## Textauszug:
──────────
In anderen Fällen wiederum gibt es die Möglichkeit, das eingeschlafene christliche
Gewissen durch eine erneuerte Verkündigung der Frohbotschaft und ein konsequenteres
christliches Leben zu wecken, um die Schönheit der Begegnung mit Christus wiederzuentdecken,
der den Christen zur Heiligkeit beruft, wo immer er sich befindet, auch in der Fremde. Das
gegenwärtige Migrationsphänomen ist auch eine von der Vorsehung geschenkte Gelegenheit
für die Verkündigung des Evangeliums in der heutigen Welt. Männer und Frauen aus verschiedenen
Teilen der Erde, die Jesus Christus noch nicht begegnet sind oder ihn nur bruchstückhaft
kennen, bitten in Ländern alter christlicher Tradition um Aufnahme. Ihnen gegenüber
müssen angemessene Wege gefunden werden, damit sie Jesus Christus begegnen und kennenlernen
und das unschätzbare Geschenk des Heils erfahren können, das für alle Menschen Quelle
des »Lebens in Fülle« ist (vgl. Joh 10,10). Den Migranten kommt in diesem Zusammenhang
eine wertvolle Rolle zu, denn sie können »selbst Verkündiger des Wortes Gottes und
Zeugen des auferstandenen Jesus, der Hoffnung der Welt, werden« (Apostolisches Schreiben
Verbum Domini, 105). Auf dem anspruchsvollen Weg der Neuevangelisierung kommt im
Umfeld der Migranten den Mitarbeitern in der Pastoral – Priestern, Ordensleuten und
Laien –, deren Arbeit immer mehr in einem pluralistischen Kontext stattfindet, eine
entscheidende Rolle zu: Ich lade sie ein, in Gemeinschaft mit ihren Ortsbischöfen
und aus dem Lehramt der Kirche schöpfend Wege des brüderlichen Miteinanders und der
respektvollen Verkündigung zu suchen und Gegensätze und Nationalismen zu überwinden.
──────────
## Daten:
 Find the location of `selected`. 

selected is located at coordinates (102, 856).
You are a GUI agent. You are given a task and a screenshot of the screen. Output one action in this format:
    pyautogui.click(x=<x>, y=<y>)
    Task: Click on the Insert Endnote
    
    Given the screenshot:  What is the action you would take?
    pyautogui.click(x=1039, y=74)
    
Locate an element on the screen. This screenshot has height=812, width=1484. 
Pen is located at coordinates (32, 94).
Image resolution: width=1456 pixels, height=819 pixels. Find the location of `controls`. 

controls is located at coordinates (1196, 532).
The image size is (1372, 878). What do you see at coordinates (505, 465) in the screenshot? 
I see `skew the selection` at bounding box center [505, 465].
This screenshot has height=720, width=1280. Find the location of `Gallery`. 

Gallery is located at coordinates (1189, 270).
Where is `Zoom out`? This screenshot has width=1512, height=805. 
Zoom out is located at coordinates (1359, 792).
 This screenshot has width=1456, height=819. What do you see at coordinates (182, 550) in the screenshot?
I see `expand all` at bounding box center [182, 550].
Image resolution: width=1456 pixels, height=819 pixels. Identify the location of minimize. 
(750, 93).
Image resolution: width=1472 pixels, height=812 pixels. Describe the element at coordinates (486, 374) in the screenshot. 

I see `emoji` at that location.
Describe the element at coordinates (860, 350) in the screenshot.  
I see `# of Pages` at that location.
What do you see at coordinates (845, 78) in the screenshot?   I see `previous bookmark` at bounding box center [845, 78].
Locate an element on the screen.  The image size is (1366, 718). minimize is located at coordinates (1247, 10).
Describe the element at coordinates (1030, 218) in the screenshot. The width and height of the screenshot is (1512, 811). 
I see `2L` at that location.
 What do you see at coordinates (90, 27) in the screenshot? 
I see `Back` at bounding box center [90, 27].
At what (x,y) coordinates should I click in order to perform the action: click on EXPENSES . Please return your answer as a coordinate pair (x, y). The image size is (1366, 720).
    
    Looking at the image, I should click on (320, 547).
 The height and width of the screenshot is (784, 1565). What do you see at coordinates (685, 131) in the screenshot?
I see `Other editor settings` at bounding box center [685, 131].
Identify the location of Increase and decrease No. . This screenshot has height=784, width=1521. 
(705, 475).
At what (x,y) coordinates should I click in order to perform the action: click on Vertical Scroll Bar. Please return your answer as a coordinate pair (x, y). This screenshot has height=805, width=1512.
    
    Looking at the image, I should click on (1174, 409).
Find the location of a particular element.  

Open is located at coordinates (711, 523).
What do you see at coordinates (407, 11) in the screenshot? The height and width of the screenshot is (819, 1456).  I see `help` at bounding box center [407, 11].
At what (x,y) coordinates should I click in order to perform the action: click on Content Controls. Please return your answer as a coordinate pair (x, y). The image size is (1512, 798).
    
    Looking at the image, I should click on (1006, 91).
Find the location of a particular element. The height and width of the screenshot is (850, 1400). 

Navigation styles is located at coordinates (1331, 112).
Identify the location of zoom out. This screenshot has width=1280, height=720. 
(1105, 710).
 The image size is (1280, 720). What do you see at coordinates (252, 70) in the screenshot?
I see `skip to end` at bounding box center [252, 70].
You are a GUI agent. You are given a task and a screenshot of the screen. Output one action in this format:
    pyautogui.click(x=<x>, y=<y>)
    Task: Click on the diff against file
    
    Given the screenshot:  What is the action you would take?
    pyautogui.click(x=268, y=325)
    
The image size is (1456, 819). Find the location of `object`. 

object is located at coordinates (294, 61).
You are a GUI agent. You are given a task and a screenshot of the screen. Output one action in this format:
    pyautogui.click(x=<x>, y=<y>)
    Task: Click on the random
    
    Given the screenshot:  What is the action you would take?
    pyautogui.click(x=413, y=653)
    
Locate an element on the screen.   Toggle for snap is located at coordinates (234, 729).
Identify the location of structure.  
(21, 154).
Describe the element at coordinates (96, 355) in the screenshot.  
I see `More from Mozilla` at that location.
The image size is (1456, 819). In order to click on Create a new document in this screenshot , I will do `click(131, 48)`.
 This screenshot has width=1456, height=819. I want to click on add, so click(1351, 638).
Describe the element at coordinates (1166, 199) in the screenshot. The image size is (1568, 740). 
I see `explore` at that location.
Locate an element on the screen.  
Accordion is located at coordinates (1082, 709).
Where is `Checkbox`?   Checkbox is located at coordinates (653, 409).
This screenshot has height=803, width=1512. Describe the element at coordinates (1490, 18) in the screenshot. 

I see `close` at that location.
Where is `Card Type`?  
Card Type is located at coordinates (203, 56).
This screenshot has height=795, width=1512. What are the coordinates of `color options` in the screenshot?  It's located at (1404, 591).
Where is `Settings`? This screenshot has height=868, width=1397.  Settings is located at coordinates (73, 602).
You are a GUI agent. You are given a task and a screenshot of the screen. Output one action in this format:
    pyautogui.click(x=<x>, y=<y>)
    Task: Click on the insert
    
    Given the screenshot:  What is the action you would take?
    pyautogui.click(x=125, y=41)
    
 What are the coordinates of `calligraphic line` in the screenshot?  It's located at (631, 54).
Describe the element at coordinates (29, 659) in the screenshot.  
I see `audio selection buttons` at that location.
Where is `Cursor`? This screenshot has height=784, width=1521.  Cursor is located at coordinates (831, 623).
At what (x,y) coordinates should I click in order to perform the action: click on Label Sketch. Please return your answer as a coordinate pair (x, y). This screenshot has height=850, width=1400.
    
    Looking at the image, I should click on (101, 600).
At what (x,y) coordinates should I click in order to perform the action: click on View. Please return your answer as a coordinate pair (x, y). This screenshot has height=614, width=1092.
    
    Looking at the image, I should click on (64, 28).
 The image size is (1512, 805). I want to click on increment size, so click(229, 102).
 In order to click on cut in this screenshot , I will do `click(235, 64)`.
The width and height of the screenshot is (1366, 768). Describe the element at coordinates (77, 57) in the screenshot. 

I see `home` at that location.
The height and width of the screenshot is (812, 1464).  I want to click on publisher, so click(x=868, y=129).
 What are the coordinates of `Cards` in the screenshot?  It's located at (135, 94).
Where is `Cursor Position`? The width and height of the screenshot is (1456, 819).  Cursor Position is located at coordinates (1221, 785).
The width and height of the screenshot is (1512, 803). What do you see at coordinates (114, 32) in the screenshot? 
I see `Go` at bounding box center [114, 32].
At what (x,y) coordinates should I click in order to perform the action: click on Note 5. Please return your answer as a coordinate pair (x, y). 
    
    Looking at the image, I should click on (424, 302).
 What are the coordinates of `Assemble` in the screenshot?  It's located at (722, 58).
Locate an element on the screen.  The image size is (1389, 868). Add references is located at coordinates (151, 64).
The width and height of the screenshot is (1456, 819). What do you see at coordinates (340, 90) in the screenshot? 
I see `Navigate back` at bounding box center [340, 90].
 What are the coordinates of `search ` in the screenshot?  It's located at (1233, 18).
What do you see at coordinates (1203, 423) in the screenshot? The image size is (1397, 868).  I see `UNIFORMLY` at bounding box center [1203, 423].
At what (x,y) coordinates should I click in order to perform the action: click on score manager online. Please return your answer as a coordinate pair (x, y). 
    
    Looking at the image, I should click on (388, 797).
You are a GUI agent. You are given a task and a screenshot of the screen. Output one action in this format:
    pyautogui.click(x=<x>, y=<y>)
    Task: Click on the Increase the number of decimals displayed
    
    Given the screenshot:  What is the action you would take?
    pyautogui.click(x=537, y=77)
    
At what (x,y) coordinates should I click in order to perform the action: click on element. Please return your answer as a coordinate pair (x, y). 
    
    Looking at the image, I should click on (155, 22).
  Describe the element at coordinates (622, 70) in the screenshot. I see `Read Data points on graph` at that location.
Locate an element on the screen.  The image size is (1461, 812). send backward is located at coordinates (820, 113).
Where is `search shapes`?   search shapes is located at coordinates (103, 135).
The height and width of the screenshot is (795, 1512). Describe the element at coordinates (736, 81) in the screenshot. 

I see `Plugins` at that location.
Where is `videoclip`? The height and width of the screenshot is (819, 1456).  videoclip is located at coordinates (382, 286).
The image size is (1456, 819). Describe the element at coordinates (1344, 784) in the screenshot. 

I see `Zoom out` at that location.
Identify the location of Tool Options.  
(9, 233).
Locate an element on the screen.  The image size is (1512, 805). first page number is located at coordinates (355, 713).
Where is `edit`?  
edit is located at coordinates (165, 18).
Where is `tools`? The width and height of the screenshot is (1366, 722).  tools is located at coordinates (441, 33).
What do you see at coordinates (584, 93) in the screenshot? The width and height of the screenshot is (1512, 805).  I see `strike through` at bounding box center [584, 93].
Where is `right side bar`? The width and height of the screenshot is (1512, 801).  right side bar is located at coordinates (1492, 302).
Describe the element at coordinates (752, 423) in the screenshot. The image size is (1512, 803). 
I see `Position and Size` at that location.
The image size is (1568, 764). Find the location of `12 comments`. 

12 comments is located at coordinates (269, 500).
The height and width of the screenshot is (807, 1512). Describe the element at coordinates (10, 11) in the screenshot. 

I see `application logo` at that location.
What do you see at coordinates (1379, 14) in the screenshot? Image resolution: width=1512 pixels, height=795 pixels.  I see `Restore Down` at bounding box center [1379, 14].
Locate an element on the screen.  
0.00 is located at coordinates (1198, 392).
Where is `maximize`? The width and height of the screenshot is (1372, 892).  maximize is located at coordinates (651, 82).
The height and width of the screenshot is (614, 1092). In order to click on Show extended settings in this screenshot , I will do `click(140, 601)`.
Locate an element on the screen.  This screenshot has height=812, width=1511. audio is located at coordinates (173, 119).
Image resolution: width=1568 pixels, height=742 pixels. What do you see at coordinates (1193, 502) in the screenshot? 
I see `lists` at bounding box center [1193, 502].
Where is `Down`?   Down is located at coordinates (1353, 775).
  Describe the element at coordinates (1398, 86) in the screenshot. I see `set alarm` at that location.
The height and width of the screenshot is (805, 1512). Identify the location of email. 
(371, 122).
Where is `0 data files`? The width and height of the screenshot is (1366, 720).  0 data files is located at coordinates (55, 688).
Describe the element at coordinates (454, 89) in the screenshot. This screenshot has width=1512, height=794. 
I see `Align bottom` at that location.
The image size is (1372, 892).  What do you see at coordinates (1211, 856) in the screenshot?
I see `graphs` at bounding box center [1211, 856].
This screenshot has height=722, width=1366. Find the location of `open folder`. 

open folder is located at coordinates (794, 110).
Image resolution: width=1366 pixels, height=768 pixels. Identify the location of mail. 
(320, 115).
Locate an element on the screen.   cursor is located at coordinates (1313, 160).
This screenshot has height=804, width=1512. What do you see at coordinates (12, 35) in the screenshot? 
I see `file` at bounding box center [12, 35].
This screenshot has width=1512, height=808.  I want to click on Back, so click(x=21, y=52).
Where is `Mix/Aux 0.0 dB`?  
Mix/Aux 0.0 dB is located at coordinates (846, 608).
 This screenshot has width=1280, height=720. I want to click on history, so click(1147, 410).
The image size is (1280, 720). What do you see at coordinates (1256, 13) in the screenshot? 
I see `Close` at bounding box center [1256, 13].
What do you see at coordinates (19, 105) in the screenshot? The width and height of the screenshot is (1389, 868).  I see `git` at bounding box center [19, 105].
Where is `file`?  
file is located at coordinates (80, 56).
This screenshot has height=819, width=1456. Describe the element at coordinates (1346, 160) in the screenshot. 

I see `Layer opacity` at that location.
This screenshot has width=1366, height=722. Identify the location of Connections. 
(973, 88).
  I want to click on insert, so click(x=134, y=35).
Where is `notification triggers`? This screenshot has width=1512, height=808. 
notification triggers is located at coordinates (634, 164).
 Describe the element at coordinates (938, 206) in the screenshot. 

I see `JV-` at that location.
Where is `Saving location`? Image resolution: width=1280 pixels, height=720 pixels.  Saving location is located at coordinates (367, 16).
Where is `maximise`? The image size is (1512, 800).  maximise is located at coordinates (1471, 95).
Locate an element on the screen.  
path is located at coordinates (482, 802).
──────────
## Aufgaben:
**1.** Wen zählt der Textauszug über Migration und Neuevangelisierung zu den Mitarbeitern in der Pastoral?
**2.** Schreibe den Textauszug über Migration und Neuevangelisierung im Anschluss an seinen letzten Satz weiter.
Die Daten sind eigenständiges Material und gehören nicht zum Textauszug.

## Antworten:
**1.** Priester, Ordensleute und Laien.

**2.**
Die Kirchen der Ursprungsländer, der Durchzugsländer und der Aufnahmeländer der Migrationsströme
sollten ihrerseits ihre Zusammenarbeit vertiefen, zum Nutzen der Aufbrechenden ebenso
wie der Ankommenden und in jedem Fall derer, die auf ihrem Weg der Begegnung mit dem
erbarmenden Antlitz Christi in der Aufnahme des Nächsten bedürfen. Zur Umsetzung einer
fruchtbringenden Pastoral der Gemeinschaft kann es nützlich sein, die traditionellen
Hilfsstrukturen für Migranten und Flüchtlingen zu erneuern und ihnen Modelle zur Seite
zu stellen, die den veränderten Situationen, in denen unterschiedliche Kulturen und
Völker miteinander leben und handeln, besser entsprechen. Die Flüchtlinge, die
um Asyl bitten und vor Verfolgung, Gewalt und lebensbedrohlichen Situationen geflohen
sind, brauchen unser Verständnis und unsere Aufnahmebereitschaft, die Achtung ihrer
Menschenwürde und ihrer Rechte, und sie müssen sich auch ihrer Pflichten bewußt sein.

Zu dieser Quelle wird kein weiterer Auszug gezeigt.